| Directive |
Write the next part of the piece below on Reagan, Gorbachev and the end of the Cold War, picking up right after its last sentence.

| Selected extract |
· · ·
US President Ronald Reagan
“I’d like to tell you of my theory of the Cold War. Some people think that I am simplistic, but there is a fundamental difference between being simplistic and having simple answers to complex questions. So here's my strategy on the Cold War: 
we win, they lose."

Given the tensions of the day Reagan never said that in public. But it was an absolutely necessary idea in order to shake up an establishment that had, like the rest of us, grown used to the idea that Communist nations were forever.



Reagan could not have done it on his own. Despite their criticisms of him he had bi-partisan Democrat Party backing for massive military spending increases, plus sanctions and other pressures applied to the USSR and its allies. He had the quieter, practical support of many weighty Western European leaders. He had an even more hard line, anti-communist leader in Europe as his most important NATO ally, Margaret Thatcher.

British Prime Minister Margaret Thatcher
Karol Józef Wojtyła - aka Pope John Paul II 





















He also had Pope John Paul, who had arrived with almost perfect timing into the office of Pope in 1978 from Poland, one of the key nations in the USSR's Eastern Bloc. He provided a huge moral counterweight to the usual propaganda efforts that tried to reduce the Cold War foes down to equal moral standing and the accompanying "who cares who wins?" attitude.

USSR General Secretary Mikhail Gorbachev
And ultimately Reagan got Mikhail Gorbachev as the leader of the USSR.

There's a push-pull aspect to this; without a Reagan a Gorbachev might never have become General Secretary, with his arguments to the Politburo that they had to change in order to survive against an increasingly powerful USA.

An unstated argument was that after decades of doddering old fools the Politburo also needed someone who could take on Reagan with a charm offensive.

The last certainly worked for a while. The Western MSM went gaga over this new Soviet leader: young, energetic, articulate, smart - and his glamorous wife Raisa, who was pulled into the media glare as a direct contrast to the Soviet past where leader's wives were hidden Babushkas. All this was contrasted endlessly by the MSM with Reagan's age and "stupidity". The scoffing comparisons were long and loud.
· · ·
| Data excerpt |
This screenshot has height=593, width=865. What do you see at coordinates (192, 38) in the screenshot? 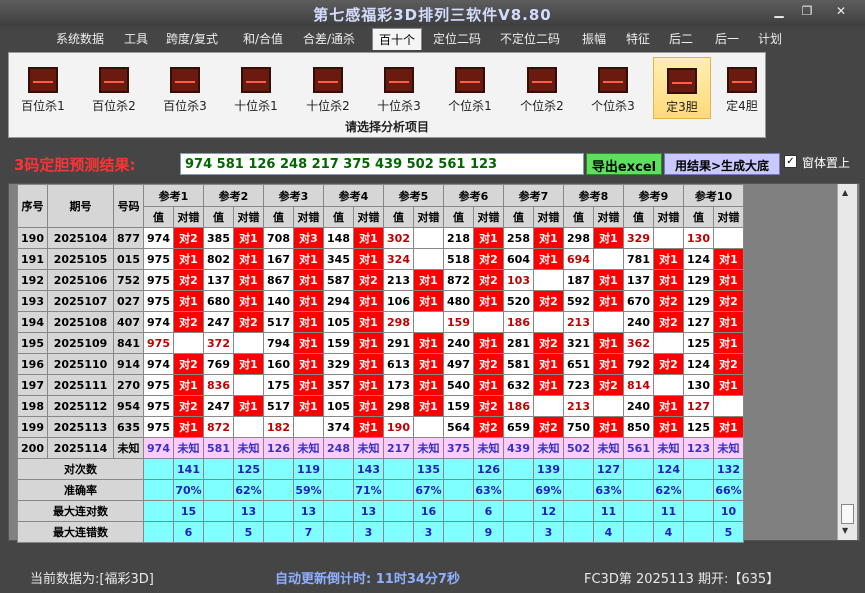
· · ·
| Result |
Reagan did not take this lying down however, and on June 12, 1987, in a famous speech given in front of the Brandenburg Gate and the Berlin Wall, he pushed for something that would be a true mark of Soviet reform:

There is one sign the Soviets can make that would be unmistakable, that would advance dramatically the cause of freedom and peace. General Secretary Gorbachev, if you seek peace, if you seek prosperity for the Soviet Union and Eastern Europe, if you seek liberalization, come here to this gate. Mr. Gorbachev, open this gate. 
Mr. Gorbachev, tear down this wall!



Many of Reagan's advisors fought tooth and nail against including that phrase, fearing it would just increase tensions - and for no good reason since it was such obvious nonsense. But Reagan himself insisted it be there. Once spoken, outside critics were harsher still, with more scoffing: typical political theatre they sniffed.

The irony is that without a Gorbachev, Reagan's strategy would have failed. Had there still been men who thought like Stalin and Lenin, willing to use any and all force to suppress and destroy their internal enemies, the USSR would likely still be with us today. Communist China did have such ruthless, brutal men and likely still does.

For all the talk of his reforms, the key point about Gorbachev, when it mattered in 1989, was that he was simply not willing to shoot down hundreds or thousands of East Europeans to allow the Soviet systems to survive, nor would he allow or enable Communist leaders like East Germany's Erich Honecker to do so, despite a huge presence of the Red Army in the Soviet satellite nations. It's a mirror-image of Reagan's simple strategy: for all the talk of Geo-political structural and material reasons, the ultimate factor was a simple unwillingness to continue a history of mass murder.

Ukranian peasants dying from Stalin's enforced starvation, Kharkiv, 1933: the Holodomor
The strange thing about the emotional letdown of the Tiananmen Square massacre, was that it was almost exactly then that change was seen in Eastern Europe. Important things had been happening since late 1988, but the first real signs that people were rising up against their Communist governments were not seen until mid-1989. Intimidated not one bit, they sensed that their rulers were exhausted by age, internal failures and the relentless pressure of a USA-led West, involving more than just the military aspects of NATO. Many of the leaders were very old and had been there for decades - which made Gorbachev look even better. And of course he'd made it clear that if they had problems with the people, they'd have to solve it without suppression. They might even have to talk to the Deplorables.

The pressure had been on in Poland since late 1988 when a revived Solidarity movement had first pushed for elections and then won them. As an example of the hardened arteries of the Communist governments, they foolishly had a law that allowed people to cross out names on the single party lists: people crossed out the names of 33 of 35 major Communist officials on the ballot, including the Prime Minister, so that even though Solidarity was allowed only 35% of the parliament (Sejm), it could form a new government. The election results came out on June 4 - the same day as Tiananmen.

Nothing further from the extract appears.